Poor enforcement of environment and Adivasi rights laws

India’s environmental laws require state pollution control authorities to set up public consultations with local communities likely to be affected by industrial projects to give them an opportunity to voice any concerns. However public consultations conduced in the three mining areas suffered from serious flaws.

Pollution control authorities made few attempts to reach out to villagers who were not formally literate, or to explain the impacts of mining. Advisory committees at the central Ministry of Environment, Forests and Climate Change (MoEF) often only perfunctorily referred to the concerns raised at public hearings before granting environment clearances to mine expansions.

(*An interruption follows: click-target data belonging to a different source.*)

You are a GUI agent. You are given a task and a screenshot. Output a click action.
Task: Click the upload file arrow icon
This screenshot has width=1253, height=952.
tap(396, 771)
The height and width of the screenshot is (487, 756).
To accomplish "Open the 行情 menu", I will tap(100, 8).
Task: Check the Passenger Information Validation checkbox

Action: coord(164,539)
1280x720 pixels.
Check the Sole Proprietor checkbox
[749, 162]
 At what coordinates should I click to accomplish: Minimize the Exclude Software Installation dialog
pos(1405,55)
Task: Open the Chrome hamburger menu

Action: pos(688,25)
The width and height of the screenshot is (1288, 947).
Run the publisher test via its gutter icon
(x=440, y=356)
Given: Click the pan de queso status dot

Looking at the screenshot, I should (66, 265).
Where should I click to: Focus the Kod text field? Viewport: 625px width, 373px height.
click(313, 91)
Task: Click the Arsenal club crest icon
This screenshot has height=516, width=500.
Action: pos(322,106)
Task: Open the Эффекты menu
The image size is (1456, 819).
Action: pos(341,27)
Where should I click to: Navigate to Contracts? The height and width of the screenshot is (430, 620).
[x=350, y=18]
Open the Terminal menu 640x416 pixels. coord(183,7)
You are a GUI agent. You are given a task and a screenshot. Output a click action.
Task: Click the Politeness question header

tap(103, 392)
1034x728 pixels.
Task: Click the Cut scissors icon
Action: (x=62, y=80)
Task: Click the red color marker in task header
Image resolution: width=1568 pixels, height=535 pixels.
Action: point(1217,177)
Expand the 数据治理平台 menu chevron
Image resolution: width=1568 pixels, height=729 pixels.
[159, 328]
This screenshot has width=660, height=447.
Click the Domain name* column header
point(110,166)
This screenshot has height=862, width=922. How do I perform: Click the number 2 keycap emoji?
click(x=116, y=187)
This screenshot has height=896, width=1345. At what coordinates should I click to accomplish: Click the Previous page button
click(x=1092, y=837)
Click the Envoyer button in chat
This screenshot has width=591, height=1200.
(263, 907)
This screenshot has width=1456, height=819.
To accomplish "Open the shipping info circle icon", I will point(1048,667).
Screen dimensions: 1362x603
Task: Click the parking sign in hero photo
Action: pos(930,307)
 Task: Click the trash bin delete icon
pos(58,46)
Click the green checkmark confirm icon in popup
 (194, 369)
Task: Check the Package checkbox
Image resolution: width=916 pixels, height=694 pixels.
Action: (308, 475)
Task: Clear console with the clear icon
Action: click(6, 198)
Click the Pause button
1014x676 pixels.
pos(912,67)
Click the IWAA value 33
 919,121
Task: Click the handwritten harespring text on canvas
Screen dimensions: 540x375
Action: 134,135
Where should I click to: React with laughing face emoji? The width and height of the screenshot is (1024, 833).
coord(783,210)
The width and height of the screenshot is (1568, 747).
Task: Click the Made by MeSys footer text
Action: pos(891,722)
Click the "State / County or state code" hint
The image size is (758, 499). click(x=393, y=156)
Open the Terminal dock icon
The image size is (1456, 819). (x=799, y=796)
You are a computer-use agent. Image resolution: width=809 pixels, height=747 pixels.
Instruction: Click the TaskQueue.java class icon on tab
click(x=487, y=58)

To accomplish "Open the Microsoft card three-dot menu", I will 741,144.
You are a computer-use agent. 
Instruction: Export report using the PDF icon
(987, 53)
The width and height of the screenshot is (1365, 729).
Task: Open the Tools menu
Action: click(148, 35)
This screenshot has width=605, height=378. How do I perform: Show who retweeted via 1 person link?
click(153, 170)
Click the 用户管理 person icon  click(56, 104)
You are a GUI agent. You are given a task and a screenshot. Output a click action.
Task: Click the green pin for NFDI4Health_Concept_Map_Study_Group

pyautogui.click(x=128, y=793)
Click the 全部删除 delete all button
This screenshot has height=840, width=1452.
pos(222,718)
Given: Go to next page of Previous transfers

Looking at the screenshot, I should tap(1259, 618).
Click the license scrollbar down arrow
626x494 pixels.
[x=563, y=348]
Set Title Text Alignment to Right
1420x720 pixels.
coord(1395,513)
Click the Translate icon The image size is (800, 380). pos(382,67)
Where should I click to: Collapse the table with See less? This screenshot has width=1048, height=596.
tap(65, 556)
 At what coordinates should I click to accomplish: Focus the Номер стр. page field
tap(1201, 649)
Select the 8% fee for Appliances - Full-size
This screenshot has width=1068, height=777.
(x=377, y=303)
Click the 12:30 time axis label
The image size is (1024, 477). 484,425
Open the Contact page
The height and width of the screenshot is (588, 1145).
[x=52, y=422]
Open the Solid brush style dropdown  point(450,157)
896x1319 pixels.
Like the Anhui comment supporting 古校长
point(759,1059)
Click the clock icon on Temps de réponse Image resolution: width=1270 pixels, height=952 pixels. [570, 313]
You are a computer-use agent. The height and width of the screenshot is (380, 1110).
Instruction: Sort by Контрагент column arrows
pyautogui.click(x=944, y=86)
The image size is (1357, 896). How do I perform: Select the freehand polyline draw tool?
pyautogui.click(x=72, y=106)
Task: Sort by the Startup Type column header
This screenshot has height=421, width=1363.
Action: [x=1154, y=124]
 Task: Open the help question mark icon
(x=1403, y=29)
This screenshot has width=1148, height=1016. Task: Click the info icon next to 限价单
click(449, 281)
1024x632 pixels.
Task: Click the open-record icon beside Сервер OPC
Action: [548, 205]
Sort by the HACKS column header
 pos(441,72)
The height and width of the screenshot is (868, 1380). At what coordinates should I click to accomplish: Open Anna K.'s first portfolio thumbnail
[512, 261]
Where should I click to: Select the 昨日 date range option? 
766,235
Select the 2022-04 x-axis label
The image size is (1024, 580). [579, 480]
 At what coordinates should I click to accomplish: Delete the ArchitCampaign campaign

At a public hearing for the expansion of the Kusmunda mine in Chhattisgarh, company officials spent only a few minutes explaining the impact of the project. Of 38 people who spoke at the public hearing, the only one who spoke in favor of the expansion was a Coal India employee. Yet an advisory committee at the MoEF cleared the mine’s expansion without adequately addressing the concerns raised.

“To make matters worse, in recent years, successive central governments have sought to dilute requirements for public hearings for certain categories of mines, putting the rights of local communities at further risk,” said Chandrasekhar.

India’s Panchayat (Extension to Scheduled Areas) Act (PESA Act) requires authorities to consult gram sabhas (village assemblies) in protected Adivasi regions before acquiring their land, or deciding on rehabilitation and resettlement measures. These consultations were not held in any of the three mine areas.

The Forest Rights Act requires state governments to obtain the consent of Adivasi gram sabhas before using forest land for industry. Again, authorities did not seek the consent of communities under the Act in the three mines examined in the report, or conducted village assemblies that appeared to be flawed.

"Recognition of the powers of the gram sabha is central to the implementation of both the PESA Act and the Forest Rights Act, and it is this decentralisation of power to Adivasi communities that the state and central governments seem to be refusing to accept," said Sudha Bharadwaj, a human rights lawyer who works with Adivasi communities in Chhattisgarh.

“In these three mines, authorities and companies appear to have seen public hearings more as a bureaucratic hurdle to overcome than a genuine opportunity to hear and address community concerns,” said Chandrasekhar.

Corporate failure to respect human rights

Under international standards on business and human rights, Coal India and its subsidiaries have a responsibility to respect human rights, including by carrying out due diligence to ensure that government agencies had conducted proper consultation with regard to coal mining operations. This responsibility exists over and above compliance with national laws.

However the companies appeared to have taken little or no action to either consult communities themselves or to ensure that government consultations were adequate and met human rights standards. Often, the companies and government authorities worked together to remove people from land identified for coal mining.

“Coal India knowingly benefited from land acquisition processes that violated the human rights of thousands of people,” said Chandrasekhar. “It cannot point to the failure of the government as a defense for its own failure to respect the rights of communities.”

“The human rights violations that seem to accompany mining by Coal India call into question the central government’s promises of inclusive development, with far-reaching impacts in the future,” said Patel.

“Coal India must urgently address the human rights impacts of the expansion of the Kusmunda, Tetariakhar and Basundhara-West mines, in full consultation with project-affected communities. It should ensure that these expansions do not go ahead until existing human rights concerns are resolved.”

“The central government must ensure that any land acquisition for coal mining involves human rights impact assessments and the seeking of the free prior and informed consent of Adivasi communities.”

“Coal mining is described as being integral to India’s economic progress. But development is hollow without dialogue and respect for human rights.”